## Exercise objective
Starting at the first line of the records and stopping after the line that contains "you would take?", lay out those lines as a Markdown table with the columns Row and Line, and leave out any blank lines.

## Source data
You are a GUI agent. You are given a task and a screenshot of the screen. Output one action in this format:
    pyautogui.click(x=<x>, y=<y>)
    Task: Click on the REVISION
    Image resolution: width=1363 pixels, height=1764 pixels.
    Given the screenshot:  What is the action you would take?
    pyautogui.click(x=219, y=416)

## Worked solution
| Row | Line |
|---|---|
| 1 | You are a GUI agent. You are given a task and a screenshot of the screen. Output one action in this format: |
| 2 |     pyautogui.click(x=<x>, y=<y>) |
| 3 |     Task: Click on the REVISION |
| 4 |     Image resolution: width=1363 pixels, height=1764 pixels. |
| 5 |     Given the screenshot:  What is the action you would take? |